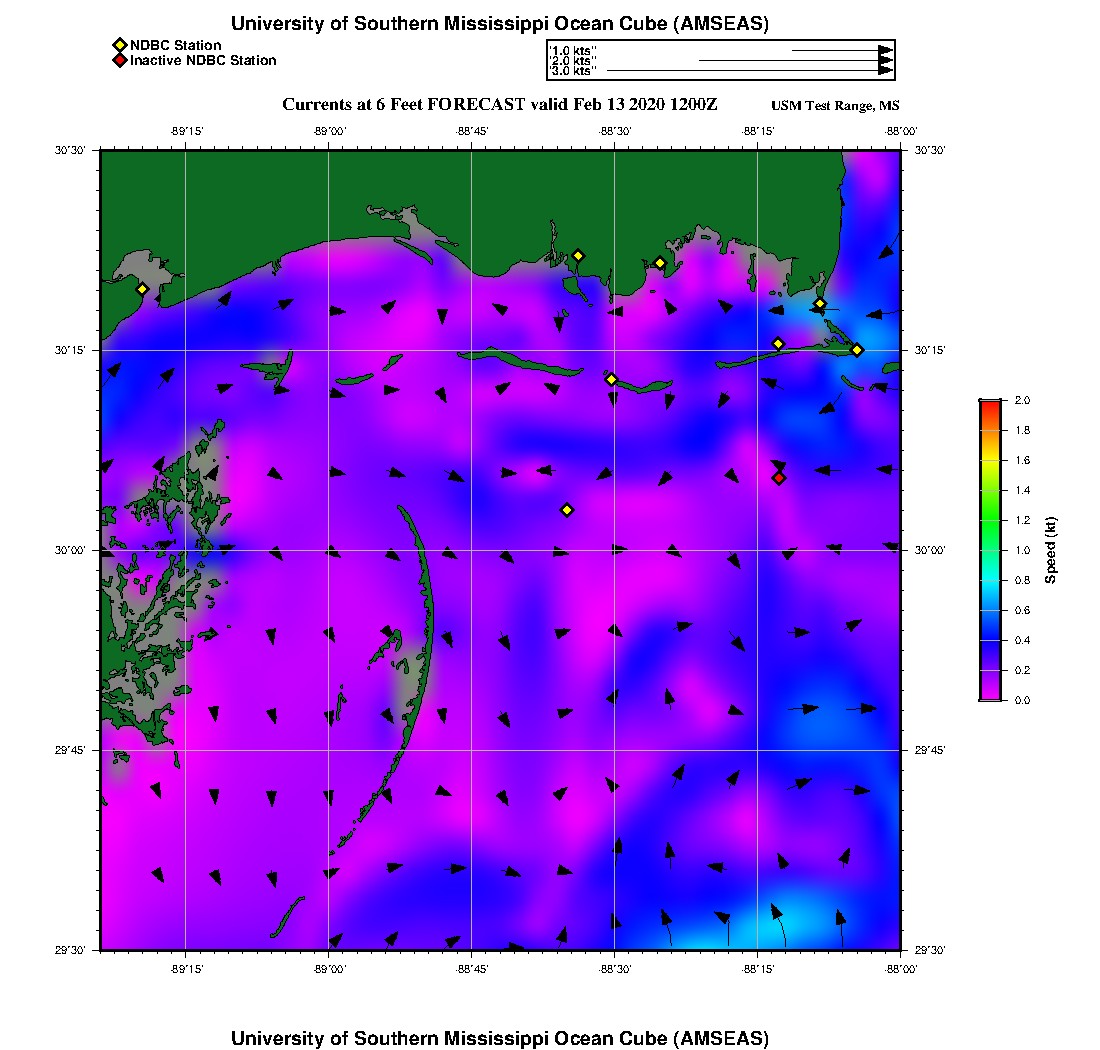1100x1050 pixels.
Task: Click the Currents at 6 Feet FORECAST heading
Action: (x=500, y=105)

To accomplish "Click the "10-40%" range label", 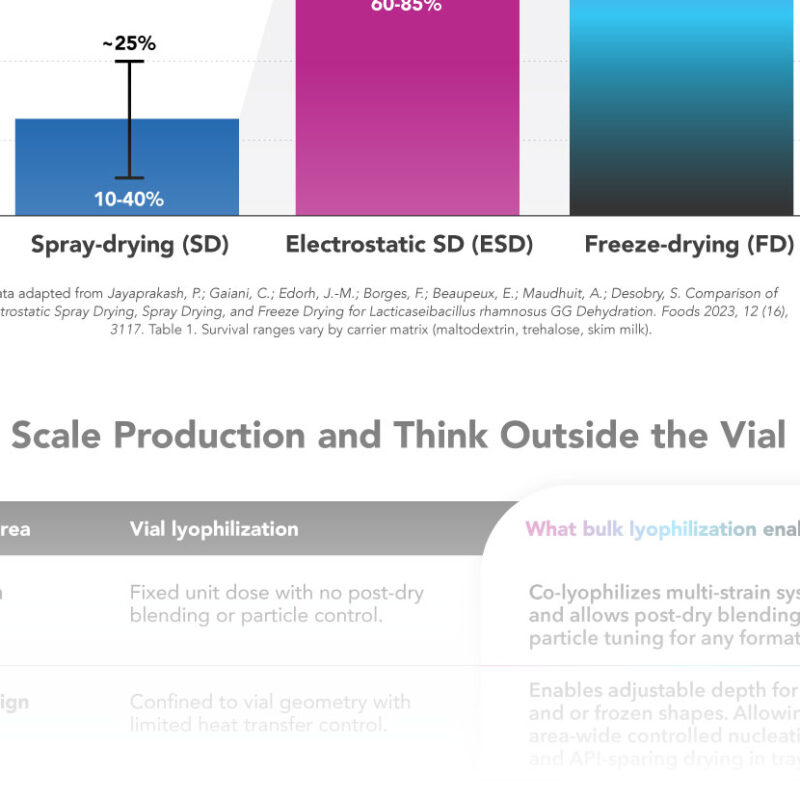I will [129, 199].
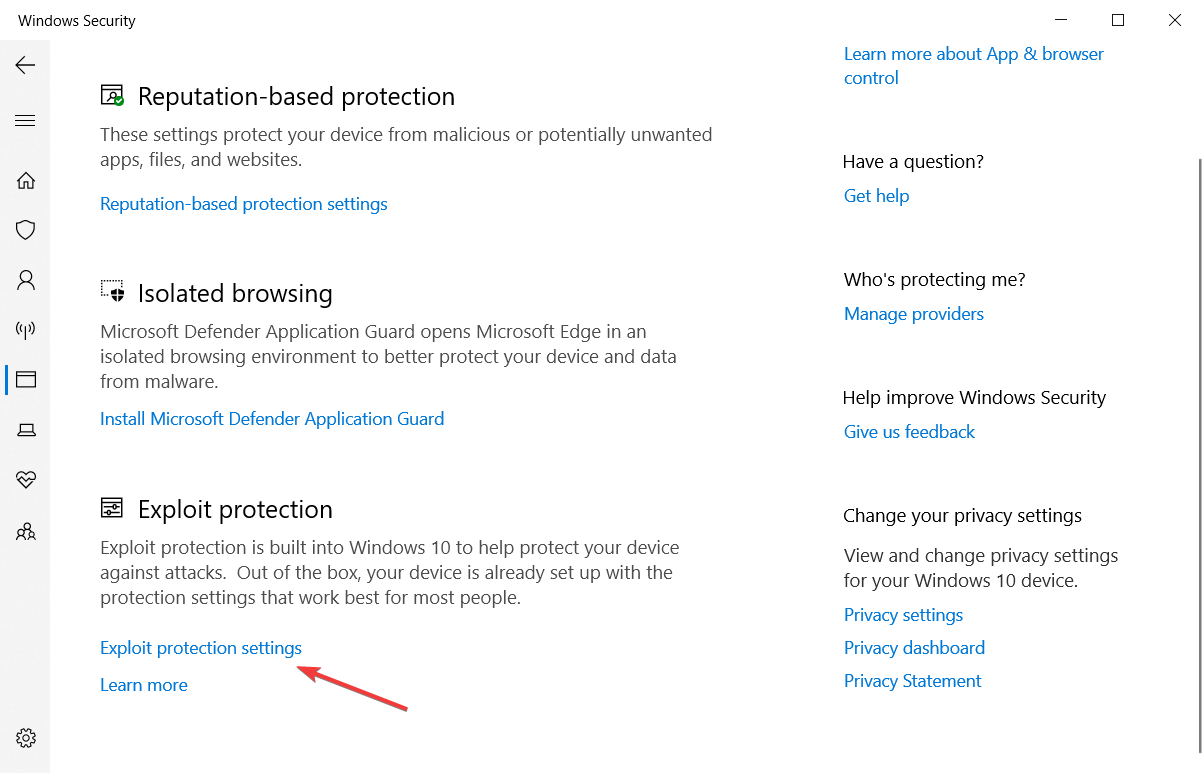Go back using the back arrow
The height and width of the screenshot is (773, 1204).
pyautogui.click(x=25, y=65)
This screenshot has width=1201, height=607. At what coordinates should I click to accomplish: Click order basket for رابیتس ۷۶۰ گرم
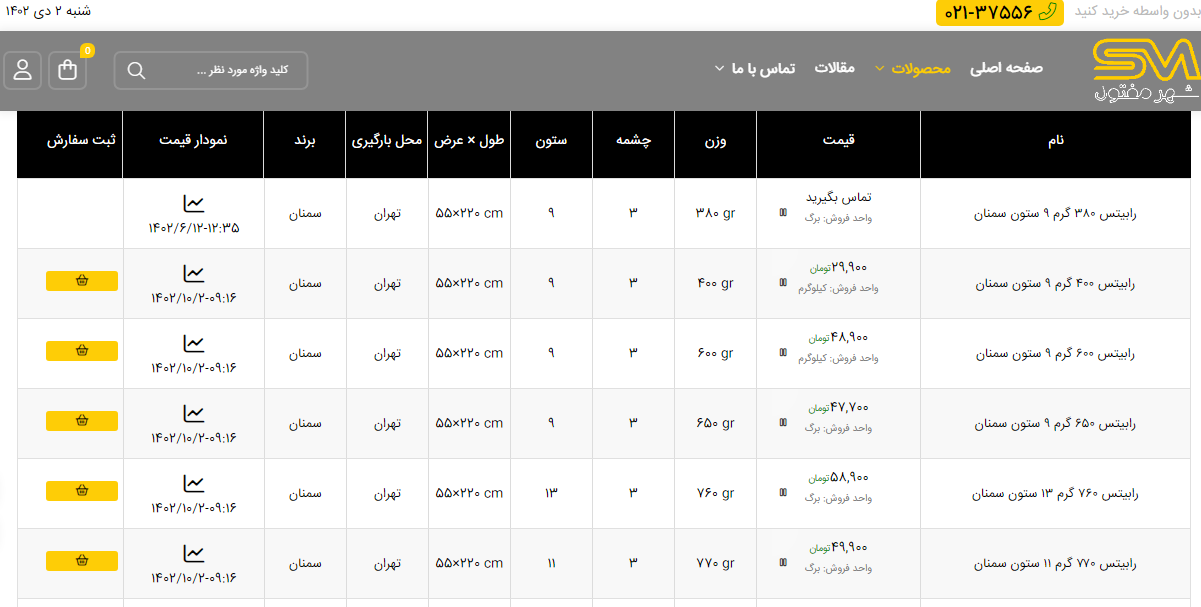82,491
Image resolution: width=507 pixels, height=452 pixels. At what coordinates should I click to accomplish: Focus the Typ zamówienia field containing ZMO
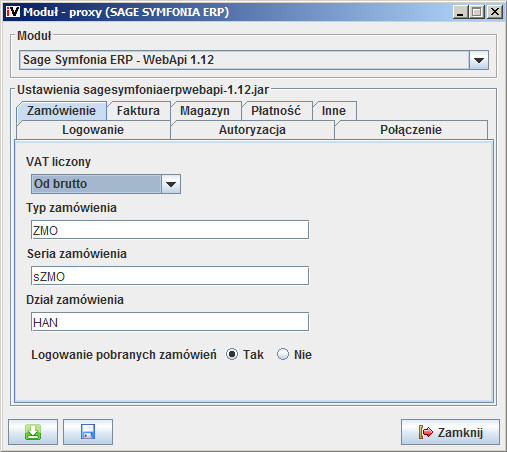tap(170, 230)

* [The task]: Rescale the stretch from the line containing "This screenshot has" through the end of the material: write those lines out again, requests included, but multiply every coordinate in the answers by 1.25 and round to whole numbers, with halves going up. Leave the pictures out.

* [Task answer]:
This screenshot has width=1201, height=607. At what coordinates should I click to accomplish: Click order basket for رابیتس ۷۶۰ گرم
103,614
Image resolution: width=507 pixels, height=452 pixels. At what coordinates should I click to accomplish: Focus the Typ zamówienia field containing ZMO
tap(213, 288)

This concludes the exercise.